É nesse momento que a narrativa surpreende ao subverter as expectativas e a “iluminação” de Danny ganha uma nova camada. Antes de ser provocado pelo culto e obrigado e desenterrar os acontecimentos do passado, ele ganha uma segunda chance ao encontrar paz trabalhando em um hospital – o que traz algumas ótimas passagens responsáveis por dar uma tocante profundidade temática para o longa através de questionamentos acerca da maneira como o ser humano encara sua própria mortalidade. Mérito também de Ewan McGregor, que compõe um Danny vulnerável e marcado pelo trauma, mas cuja força contra as forças do mal vai aumentando justamente alimentada pelo nobre propósito que encontrou para sua vida, o que torna (importante novamente frisar) a trama surpreendentemente comovente.

O tema da mortalidade se liga, também, aos antagonistas formados pelo culto Verdadeiro Nó, o que é o principal meio pelo qual Stephen King originalmente expande as ideias cultivadas no primeiro romance. O significado de ser “Iluminado” recebe outras camadas, tanto em sua lógica quanto no seu visual, o que traz possibilidades nem sempre alcançadas com êxito pela trama, embora o roteiro tente ao máximo evitar transformar Rose e os outros integrantes do culto caricaturas. O que acaba surtindo mais efeito é a forma como Mike Flanagan usa de seu talento visual (já demonstrado em seus outros trabalhos) para conceber uma lógica que sabe representar bem as ameaças que se passam dentro da mente em verdadeiras sequências oníricas empolgantes e inventivas, o que ajuda enriquecer um pouco uma narrativa com suas longas 2h30 de duração.

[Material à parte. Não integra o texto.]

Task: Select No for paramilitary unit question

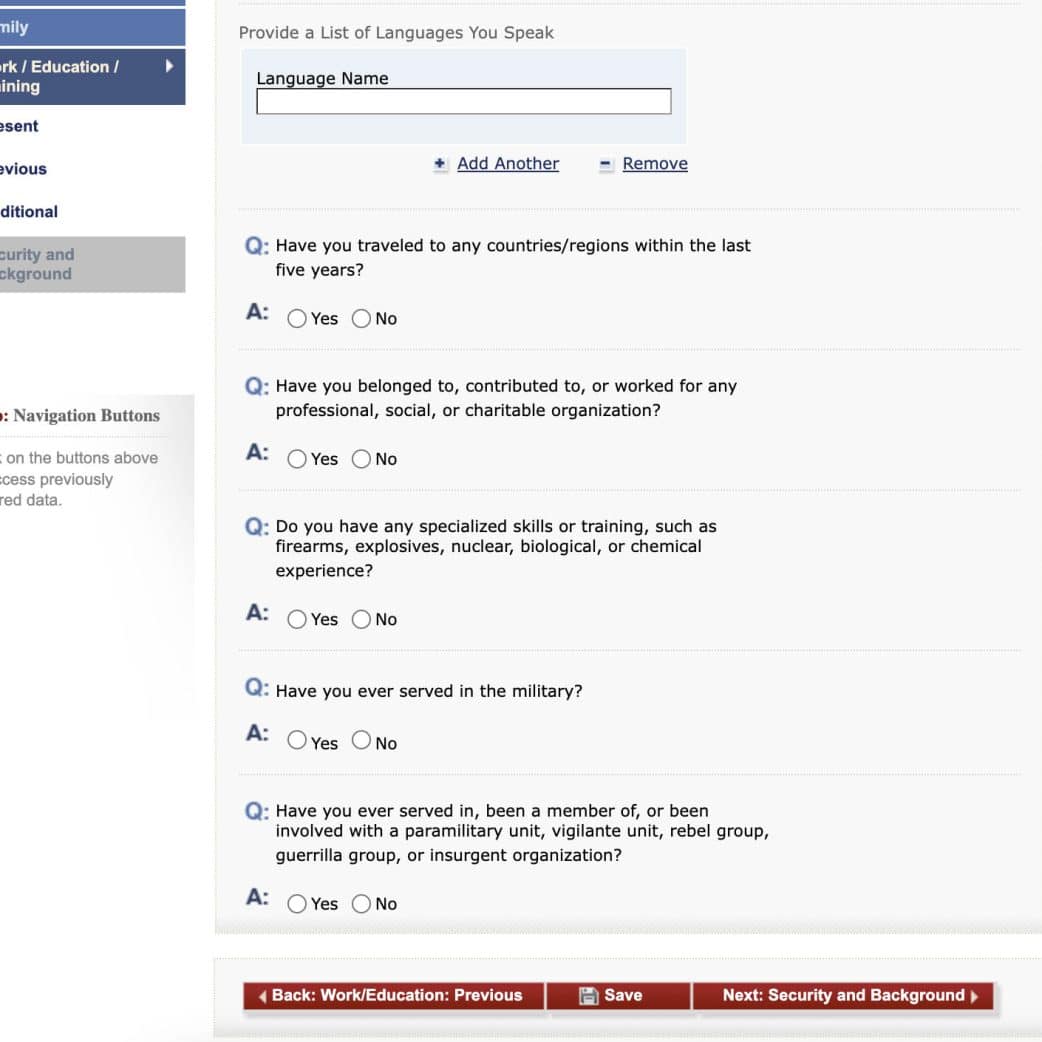Action: (361, 904)
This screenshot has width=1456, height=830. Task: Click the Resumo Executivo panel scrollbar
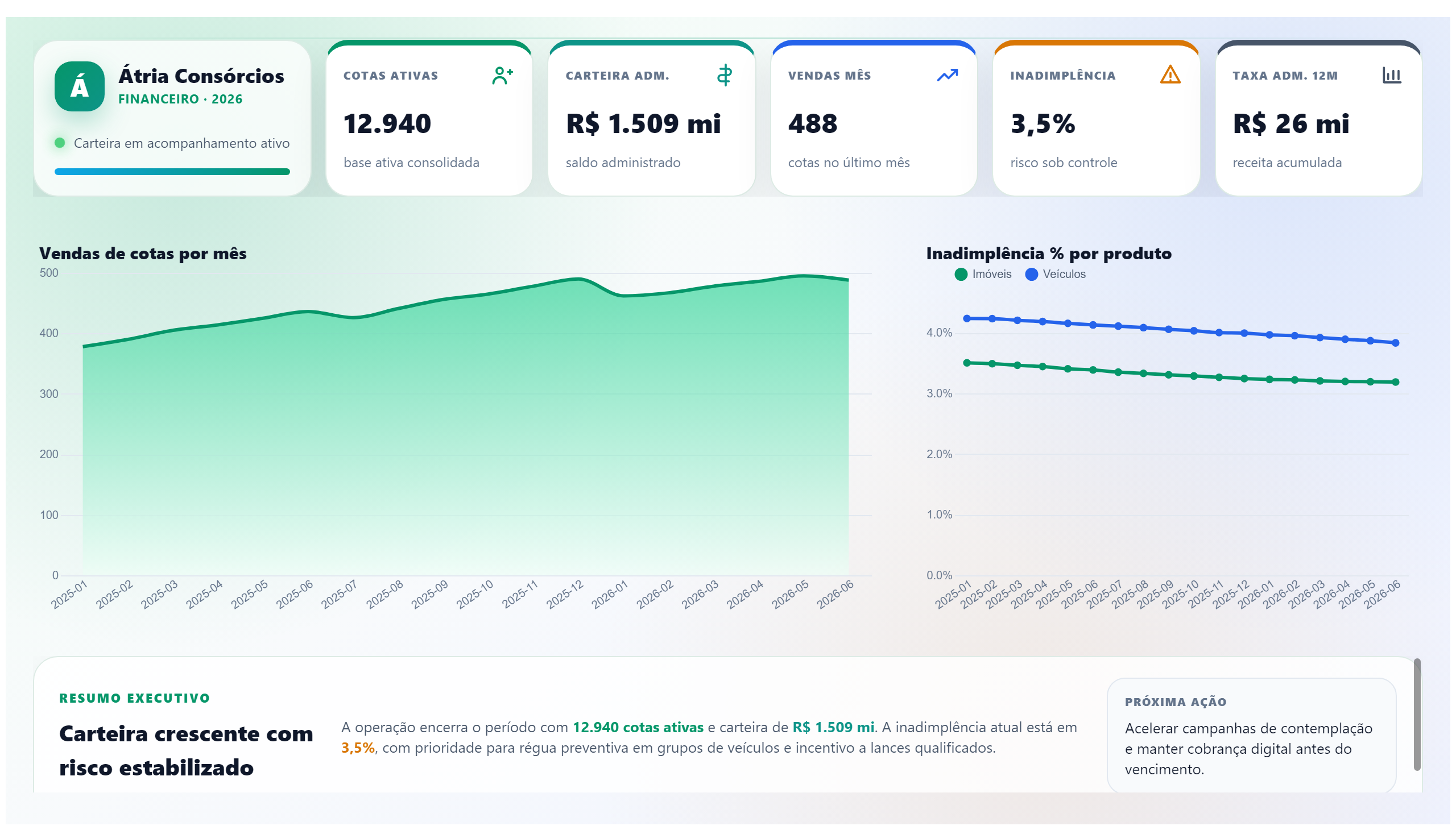1417,715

Se o cineasta acertava Stephen King no drama dos personagens, é na concepção visual que Stanley Kubrick é homenageado, e sem parecer (ao menos em boa parte da projeção, como falarei adiante) que está pontualmente copiando o estilo do lendário diretor. Flanagan usa de sua habilidade com a câmera para criar sua própria identidade enquanto aproveita, de forma orgânica, para referenciar, por exemplo, as composições simétricas e centralizadas de Kubrick e o um ritmo mais comedido que preza uma maior apreciação na elegância dos planos e, também, da montagem. Portanto, além de recriar alguns momentos que saltarão aos olhos daqueles que reviram mais recentemente o clássico (a sala do hospital que é quase idêntica ao do diretor do Overlook, incluindo os objetos na mesa), também resgata a nostalgia do público ao inserir flashbacks, pistas visuais e até a icônica trilha de sopros e cordas de Wendy Carlos e Rachel Elkind.

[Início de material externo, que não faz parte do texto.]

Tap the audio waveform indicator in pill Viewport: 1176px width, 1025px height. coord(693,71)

Sendo assim, o longa sobrevivia muito bem como uma continuação, sem parecer com um produto derivativo e extremamente dependente do original. Infelizmente (e aqui falo da execução, e não da premissa que veio do romance), a obra não resiste e, principalmente em seu 3º ato (sem spoilers), se entrega completamente a uma série de fan services que, além de serem absolutamente gratuitos em sua grande parte, tendem a diminuir o próprio potencial dos elementos novos introduzidos na trama. É basicamente um festival de recriações de várias sequências do primeiro filme, como se o cineasta se visse subitamente obrigado a preencher uma lista de tudo aquilo que os fãs consideram indispensáveis (no caso desse clássico, tudo).

Por esse motivo, o que era surpreendentemente original e hábil ao agradar tanto a imensa fan base de King quanto de Kubrick, quase se sabota ao tentar prestar um tributo apressado ao juntar muita coisa de uma vez só – alguns dos momentos, inclusive, tem o efeito contrário e acabam se tornando quase constrangedores, soando quase como uma paródia. Felizmente, isso não chega a tornar Doutor Sono um filme ruim; do contrário, apresenta uma narrativa acima da média em sua elegância visual e sua condução cuidadosa, não exatamente assustadora, mas engajante. Porém, não consegue escapar das garras de uma época onde o público exige a referência acima de qualquer coisa ao mesmo tempo em que diz almejar abordagens originais de suas obras favoritas.